そして知った、彼女がいじめられているという事実。
「滉一郎、聞け」
糸瀬から聞いたのは信じられない事実。マネージャーを辞めたのも、よそよそしい態度だったのも自分と関わる彼女が気に食わなかった者たちからのいじめが原因だった。糸瀬はさらに衝撃的な事を言う。俺は聞いた瞬間走り出した。 日も暮れ始め、寒くなっていく廊下。握りしめる携帯電話は使えない。電話は彼女につながらなかった。一番人気のなさそうな場所をしらみつぶしで当たる。
理科準備室の扉を開けると小さくなっている彼女を見つけた。
「和宮さん」
俺の声に顔を上げた人は、まぎれもない和宮すみれだった。 助かったという安堵からか彼女の目からは涙がこぼれた。俺はただ彼女の隣にいることしかできなかった。小さく震えている隣にしゃがむ彼女。少し冷えた彼女の体温を感じて俺は自分のふがいなさに悔しくなった。
「誰にやられたの?」
彼女の涙が収まってきたときに俺は声をかけた。許せなかった。こんなことをして彼女を傷つける人間が。彼女はぽつりぽつりと話てくれた。

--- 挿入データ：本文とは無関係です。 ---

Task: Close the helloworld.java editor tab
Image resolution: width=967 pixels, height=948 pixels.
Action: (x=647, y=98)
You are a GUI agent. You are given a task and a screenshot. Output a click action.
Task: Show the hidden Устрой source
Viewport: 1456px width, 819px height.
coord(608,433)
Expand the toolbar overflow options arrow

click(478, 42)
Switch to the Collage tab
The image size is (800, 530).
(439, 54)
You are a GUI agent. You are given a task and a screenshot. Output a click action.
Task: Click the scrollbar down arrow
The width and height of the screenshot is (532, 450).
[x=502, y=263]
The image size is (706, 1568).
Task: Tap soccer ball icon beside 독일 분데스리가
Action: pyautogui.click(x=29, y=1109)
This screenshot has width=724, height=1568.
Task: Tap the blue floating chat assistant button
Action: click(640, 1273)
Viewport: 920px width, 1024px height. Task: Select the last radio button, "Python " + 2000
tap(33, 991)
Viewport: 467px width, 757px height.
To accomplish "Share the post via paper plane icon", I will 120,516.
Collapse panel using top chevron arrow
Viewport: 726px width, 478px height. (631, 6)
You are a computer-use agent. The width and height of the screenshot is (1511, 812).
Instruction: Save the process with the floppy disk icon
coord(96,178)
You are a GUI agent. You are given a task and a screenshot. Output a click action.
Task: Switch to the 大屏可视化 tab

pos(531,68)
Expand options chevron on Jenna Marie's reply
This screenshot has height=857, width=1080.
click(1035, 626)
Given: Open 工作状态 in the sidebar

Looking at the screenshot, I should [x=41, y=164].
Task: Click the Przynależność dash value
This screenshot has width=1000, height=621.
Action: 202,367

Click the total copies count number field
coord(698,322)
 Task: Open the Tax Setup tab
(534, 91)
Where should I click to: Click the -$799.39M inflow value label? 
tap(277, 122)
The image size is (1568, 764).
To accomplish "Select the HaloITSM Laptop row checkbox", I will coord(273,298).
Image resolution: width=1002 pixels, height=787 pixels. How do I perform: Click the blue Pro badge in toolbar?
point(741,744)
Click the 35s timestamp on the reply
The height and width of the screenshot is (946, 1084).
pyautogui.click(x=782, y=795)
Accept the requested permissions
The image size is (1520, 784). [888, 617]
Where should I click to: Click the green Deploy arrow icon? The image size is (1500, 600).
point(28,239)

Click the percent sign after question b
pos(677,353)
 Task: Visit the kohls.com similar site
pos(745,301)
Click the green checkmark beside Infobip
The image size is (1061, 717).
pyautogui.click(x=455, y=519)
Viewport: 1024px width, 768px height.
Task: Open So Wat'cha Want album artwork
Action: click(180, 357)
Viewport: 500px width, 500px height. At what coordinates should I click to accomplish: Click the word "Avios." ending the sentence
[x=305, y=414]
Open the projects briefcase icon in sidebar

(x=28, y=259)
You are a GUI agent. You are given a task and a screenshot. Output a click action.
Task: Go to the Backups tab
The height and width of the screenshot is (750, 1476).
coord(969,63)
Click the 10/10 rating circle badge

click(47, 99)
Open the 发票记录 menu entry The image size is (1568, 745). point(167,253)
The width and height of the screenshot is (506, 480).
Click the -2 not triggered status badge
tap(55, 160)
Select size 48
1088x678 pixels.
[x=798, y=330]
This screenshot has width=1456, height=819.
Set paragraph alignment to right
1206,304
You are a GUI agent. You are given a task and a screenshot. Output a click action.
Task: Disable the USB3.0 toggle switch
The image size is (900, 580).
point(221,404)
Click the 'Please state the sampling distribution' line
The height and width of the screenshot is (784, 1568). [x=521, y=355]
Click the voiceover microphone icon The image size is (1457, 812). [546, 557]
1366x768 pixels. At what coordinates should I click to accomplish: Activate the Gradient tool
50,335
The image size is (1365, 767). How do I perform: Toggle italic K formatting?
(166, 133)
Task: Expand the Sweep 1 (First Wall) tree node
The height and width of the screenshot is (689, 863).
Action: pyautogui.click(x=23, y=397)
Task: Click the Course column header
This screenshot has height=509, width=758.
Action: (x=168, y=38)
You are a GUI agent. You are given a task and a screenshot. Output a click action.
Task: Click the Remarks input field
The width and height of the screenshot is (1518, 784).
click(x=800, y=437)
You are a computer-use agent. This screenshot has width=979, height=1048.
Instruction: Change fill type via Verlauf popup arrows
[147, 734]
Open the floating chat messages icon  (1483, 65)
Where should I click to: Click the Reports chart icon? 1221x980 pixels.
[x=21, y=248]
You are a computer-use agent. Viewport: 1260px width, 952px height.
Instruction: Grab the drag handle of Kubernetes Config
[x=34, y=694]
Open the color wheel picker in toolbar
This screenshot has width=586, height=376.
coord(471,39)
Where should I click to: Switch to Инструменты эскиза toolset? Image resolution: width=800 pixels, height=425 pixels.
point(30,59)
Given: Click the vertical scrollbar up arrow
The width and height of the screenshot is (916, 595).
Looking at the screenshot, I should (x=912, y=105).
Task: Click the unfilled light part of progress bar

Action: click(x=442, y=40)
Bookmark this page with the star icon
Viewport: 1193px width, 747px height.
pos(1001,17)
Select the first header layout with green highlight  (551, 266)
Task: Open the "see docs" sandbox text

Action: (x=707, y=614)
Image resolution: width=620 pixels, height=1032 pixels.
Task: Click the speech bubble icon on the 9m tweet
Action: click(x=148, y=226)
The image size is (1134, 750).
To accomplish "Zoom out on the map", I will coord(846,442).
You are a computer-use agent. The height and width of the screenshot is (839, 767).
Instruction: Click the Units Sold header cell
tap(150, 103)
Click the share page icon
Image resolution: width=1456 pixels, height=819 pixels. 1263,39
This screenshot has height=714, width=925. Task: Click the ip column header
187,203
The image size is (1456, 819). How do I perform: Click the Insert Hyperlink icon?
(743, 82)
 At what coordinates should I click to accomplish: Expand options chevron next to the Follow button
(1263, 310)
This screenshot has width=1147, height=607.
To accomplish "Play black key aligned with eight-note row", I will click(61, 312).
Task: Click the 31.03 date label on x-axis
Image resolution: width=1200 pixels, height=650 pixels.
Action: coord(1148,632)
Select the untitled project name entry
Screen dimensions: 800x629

「和宮さん、今からあなたをいじめていた子を懲らしめに行くんだけど何か伝言はある?」
俺は数日たったある日文句を言いに行こうと決めた。彼女も言いたいことがあるだろうし伝言を預かりに彼女の元を訪れる。
「……それ、私も行く」
意外にも返ってきた答えはこれだ。
今まで彼女はこんなこと言う人間だったのだろうか。少し違和感があったが、俺は彼女を連れていく事にした。
「強いね。じゃあ、行こっか」
文句を言う彼女を見て、変わった、と思った。そう思うのはどうやら、俺だけじゃなかった。だんだんと分からなくなっていく。和宮すみれと言う人間が。
そして、たった今言われた言葉。
好きになったきっかけ。本当にその時だったのか。彼女には悪いと思ったけど疑ってかかるしかなかった。だからあんな嘘まで吐いて。ひどい奴だと思う。
うん。本当にひどい奴だ。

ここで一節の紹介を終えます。